YRC Posts $86 Million 4Q Loss in as Costs Outpace Higher Rates, Tonnage
This story appears in the March 5 print edition of Transport Topics.
YRC Worldwide Inc.’s efforts to reduce ongoing losses stalled in the fourth quarter, despite higher tonnage and higher rates as costs rose more than revenue.
YRC’s fourth-quarter loss was $86.2 million, compared with a profit of $15.4 million in the 2010 quarter, which resulted from an income tax benefit of $87 million, the company said on Feb. 28. Excluding taxes, YRC lost $77.9 million in the fourth quarter and $66.2 million in the 2010 period.
Revenue rose 11%, or $120.7 million to $1.21 billion in the 2011 fourth quarter. However, costs rose $131.0 million to $1.25 billion, including higher expenses for fuel.
The performance at YRC, which lost a total of $682.2 million in 2010 and 2011, was in contrast to higher profits at most other less-than-truckload carriers. Among the carriers whose fourth-quarter earnings improved over 2010 were Con-way Freight, UPS Freight, ABF Freight, Roadrunner Transportation and Saia.

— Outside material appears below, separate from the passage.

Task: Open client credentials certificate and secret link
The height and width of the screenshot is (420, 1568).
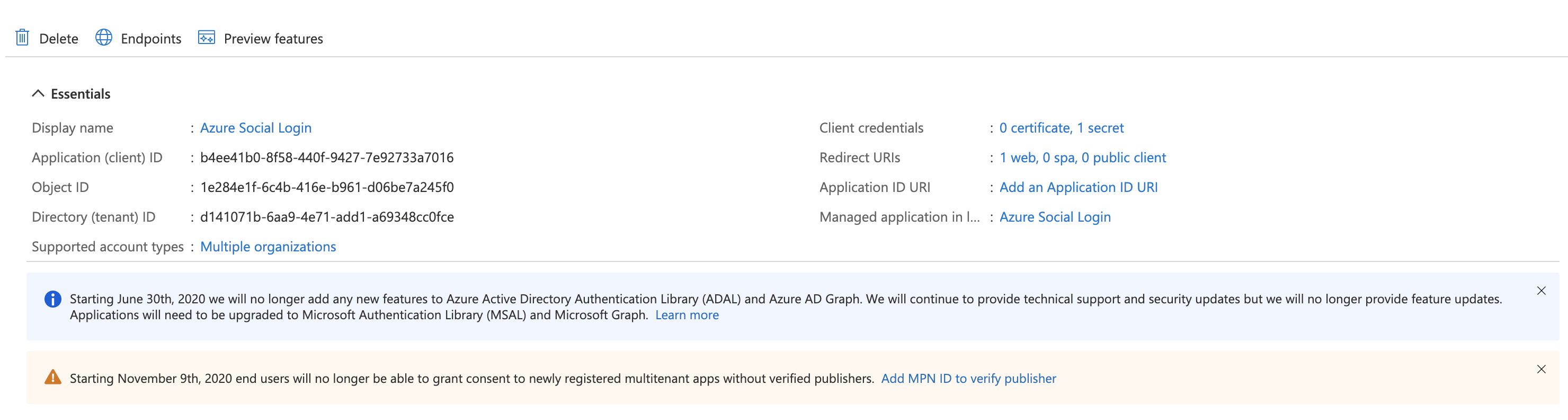Action: click(1061, 128)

“The road back to profitability remains long,” Morgan Keegan &?Co. analyst Arthur Hatfield said in a report on Feb. 28, adding that YRC’s new management is continuing to make progress in turning the company around.

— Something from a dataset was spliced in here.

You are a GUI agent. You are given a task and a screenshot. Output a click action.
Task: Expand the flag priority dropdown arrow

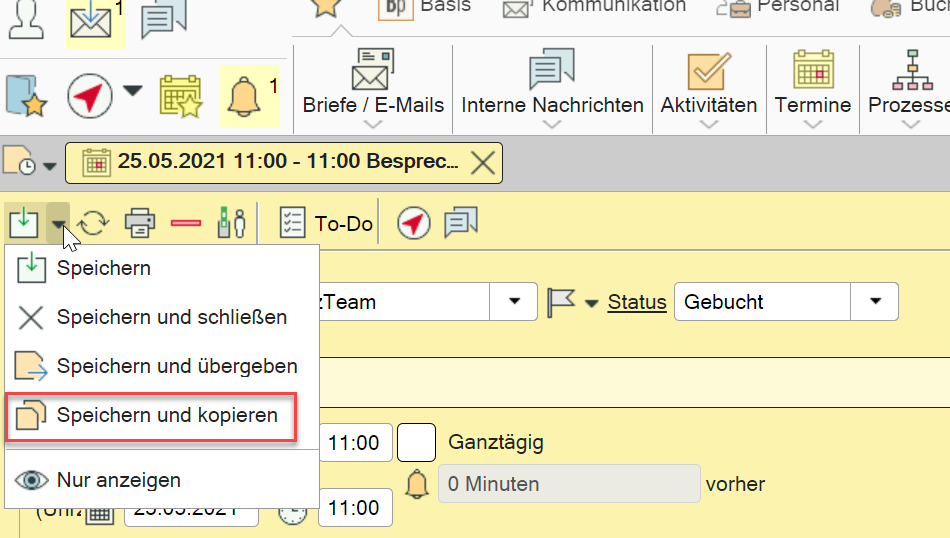click(591, 303)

“We are making sequential progress,” CEO James Welch told Transport Topics on Feb. 28. “We are on the right track. This is a big ship; I have no illusions about getting things turned around in three to six months.”
At the national LTL carrier, operating performance slipped.
The fourth-quarter operating loss worsened to $26.7 million after an operating loss of $22.5 million in the 2010 period. The operating ratio lost ground, hitting 103.3 after a 103.1 mark in the final 2010 quarter.
Revenue, on the other hand, rose 11% to $804.5 million year-to-year.
That revenue increase was primarily the result of tonnage that rose 5.9%. Revenue per 100 pounds of freight, which reflects pricing changes, increased 4.8% to $23.03, far more slowly than other LTL carriers’ fourth-quarter performance.
For example, Arkansas Best Corp.’s ABF Freight System, another national LTL carrier, boosted pricing on that basis by 13%, and Con-way Freight, another major carrier, recorded an 8.3% increase.
The news was better at YRC’s regional business.
Operating income climbed to $6.9 million from $6.1 million, matching the 13% increase in revenue to $381.7 million.
As a result, the operating ratio remained at 98.2.
Tonnage grew 6.4%, and revenue per 100 pounds of freight rose 5.7% on a year-over-year basis, reaching $11.05 at the regional unit.
“While we would like to have seen more revenue per hundredweight improvement in the regional business, we were pleasantly surprised by the solid tonnage gains in both the national (now YRC Freight) and regional divisions,” Hatfield’s report said.
Welch said YRC’s current pace of rate increases is slower than competitors because its rivals still are restoring rate after “trying to put us out of business” by cutting rates.
YRC also said in a regulatory filing that it probably would have to go back to lenders to renegotiate the earning targets that were set for the second quarter. Those targets called for YRC to have made $210 million excluding taxes, interest, depreciation and amortization, or EBITDA, in the 12 months ending June 2012.
Welch told TT that those targets, which were set before he became CEO, “were not as realistic as they needed to be.”
While YRC’s results trailed the 2010 period, Welch said that the results weren’t exactly comparable because there were $7 million in payments to union pension plans in the fourth quarter that weren’t made in the 2010 period.
Welch also said YRC still plans to make a series of changes in YRC Freight’s operations in April that are intended to improve service and lower costs. He wouldn’t say how much those savings might be.
In addition, YRC disclosed that it received $18.5 million for assets of its Glen Moore truckload unit that were sold to Celadon Group.
The fourth-quarter results also included $26 million for losses related to disposal of assets and restructuring-related fees.